Mary Altaffer, Associated Press
WASHINGTON (MCT) — When Abraham Lincoln allowed the Treasury to print money for the first time in the depths of the Civil War, it was a major innovation born of a pressing reality.
The Union was broke.
Now, 150 years later, in admittedly less dire circumstances, Congress is preparing itself for the next big thing when it comes to money — a future in which payments are made with a wandlike wave of a phone rather than the exchange of wrinkled pieces of paper.
"We are, I think, on a precipice of some fundamental change in the way money is exchanged between consumers and businesses," Rep. Shelley Moore Capito, R-W.Va., said as she opened the first of a string of hearings in March.
Federally backed paper money allowed the Union to keep fighting the war after the government had burned through its coin reserves and a massive loan from banks, and had been reduced to writing IOUs to pay soldiers.
The greenback government notes, initially conceived as an emergency measure, quickly gained acceptance, with soldiers seeing it as their patriotic duty to spend them.
But paper money is a 19th-century technology that has barely changed in 15 decades. Since the mid-1990s, cash has been in decline, according to a Federal Reserve estimate.
It now faces stiff competition not only from credit cards but also from smartphones that promise businesses a way to advertise to customers before they pay or to offer them coupons, sort of like printing a little ad next to George Washington's face or bumping up the value of a dollar bill to a dollar and 15 cents.
"The mobile device becomes a new marketing channel for merchants to use," said Randy Vanderhoof, executive director of the industry group the Smart Card Alliance.
The Federal Reserve found in March that 12 percent of cellphone users had already made a payment through their phones.
The same month, almost two-thirds of technology experts surveyed by the Pew Center on Internet and American Life said they expected mobile payments to eclipse cash and credit cards by 2020.

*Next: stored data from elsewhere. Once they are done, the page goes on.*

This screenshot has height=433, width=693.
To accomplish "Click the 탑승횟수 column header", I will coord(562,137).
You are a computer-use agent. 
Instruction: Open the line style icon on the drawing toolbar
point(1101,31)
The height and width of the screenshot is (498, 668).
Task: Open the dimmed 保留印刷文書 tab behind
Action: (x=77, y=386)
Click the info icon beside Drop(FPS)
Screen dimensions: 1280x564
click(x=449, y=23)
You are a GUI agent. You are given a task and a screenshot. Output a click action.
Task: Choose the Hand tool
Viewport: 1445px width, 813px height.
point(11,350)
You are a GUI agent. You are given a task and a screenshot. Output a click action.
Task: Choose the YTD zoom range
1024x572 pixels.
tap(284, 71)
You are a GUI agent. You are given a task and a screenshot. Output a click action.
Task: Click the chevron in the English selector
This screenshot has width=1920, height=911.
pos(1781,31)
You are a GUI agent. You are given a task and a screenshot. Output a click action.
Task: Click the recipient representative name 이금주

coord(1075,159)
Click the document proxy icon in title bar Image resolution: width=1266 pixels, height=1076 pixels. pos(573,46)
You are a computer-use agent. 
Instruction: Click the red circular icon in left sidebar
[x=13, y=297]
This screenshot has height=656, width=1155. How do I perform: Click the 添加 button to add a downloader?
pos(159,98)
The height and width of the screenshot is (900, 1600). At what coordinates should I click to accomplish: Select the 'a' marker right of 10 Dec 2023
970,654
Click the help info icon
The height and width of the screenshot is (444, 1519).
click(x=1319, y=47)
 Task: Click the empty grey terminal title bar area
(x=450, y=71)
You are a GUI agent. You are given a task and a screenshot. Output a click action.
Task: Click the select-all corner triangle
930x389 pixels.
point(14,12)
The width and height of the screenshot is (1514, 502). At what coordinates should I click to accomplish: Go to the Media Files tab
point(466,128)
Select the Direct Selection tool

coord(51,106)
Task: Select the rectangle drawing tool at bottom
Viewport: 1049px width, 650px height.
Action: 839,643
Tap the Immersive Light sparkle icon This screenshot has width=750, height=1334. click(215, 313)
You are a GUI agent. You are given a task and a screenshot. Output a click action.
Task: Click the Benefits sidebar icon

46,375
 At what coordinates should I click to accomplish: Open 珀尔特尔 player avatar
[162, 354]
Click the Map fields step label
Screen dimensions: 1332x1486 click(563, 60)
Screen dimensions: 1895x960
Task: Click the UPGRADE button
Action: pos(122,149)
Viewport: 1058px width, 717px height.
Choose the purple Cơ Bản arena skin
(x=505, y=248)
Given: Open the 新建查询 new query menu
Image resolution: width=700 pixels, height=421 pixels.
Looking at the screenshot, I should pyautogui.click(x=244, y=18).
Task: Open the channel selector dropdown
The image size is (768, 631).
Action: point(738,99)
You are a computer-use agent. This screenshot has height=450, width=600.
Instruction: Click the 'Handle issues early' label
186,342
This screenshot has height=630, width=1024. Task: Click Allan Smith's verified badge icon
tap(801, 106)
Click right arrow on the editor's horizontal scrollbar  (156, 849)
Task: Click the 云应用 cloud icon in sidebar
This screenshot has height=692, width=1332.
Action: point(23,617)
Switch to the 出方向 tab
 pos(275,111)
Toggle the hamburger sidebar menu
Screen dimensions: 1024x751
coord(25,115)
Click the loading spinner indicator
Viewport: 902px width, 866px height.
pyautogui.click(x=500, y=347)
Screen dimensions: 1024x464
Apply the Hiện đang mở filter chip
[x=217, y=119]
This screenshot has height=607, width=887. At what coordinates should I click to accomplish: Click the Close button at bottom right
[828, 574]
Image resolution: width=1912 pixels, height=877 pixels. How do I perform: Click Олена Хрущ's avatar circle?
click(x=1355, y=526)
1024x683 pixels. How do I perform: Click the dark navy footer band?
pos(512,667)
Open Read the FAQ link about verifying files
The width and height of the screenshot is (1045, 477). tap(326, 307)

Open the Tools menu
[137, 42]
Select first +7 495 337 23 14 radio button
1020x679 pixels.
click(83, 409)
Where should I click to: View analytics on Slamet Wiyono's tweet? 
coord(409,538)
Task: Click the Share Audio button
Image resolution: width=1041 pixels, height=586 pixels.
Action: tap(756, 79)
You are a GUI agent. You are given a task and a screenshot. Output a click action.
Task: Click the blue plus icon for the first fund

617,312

Last year, Google started Wallet, one of the most promising demonstrations of mobile money. It works by linking a phone to a credit card or a prepaid debit card.
To pay in a store, a customer passes his phone over a reader at the checkout, sending the information using a technology called near field communication, or NFC.
Google partnered with Sprint, and AT&T, T-Mobile and Verizon teamed up and planned to start their own NFC-based system called Isis this summer.
Apple and PayPal are expected to offer ways to pay by phone too.
Although the attention of the country's biggest tech and wireless companies signals a watershed moment for mobile payments, members of Congress and regulators grappled at the hearings with how to make sure the competing systems played nicely together.
Richard Oliver, a retired executive at the Federal Reserve Bank of Atlanta, advocated an "open mobile wallet" that could be stuffed with just as many credit cards, receipts and store cards as a real wallet.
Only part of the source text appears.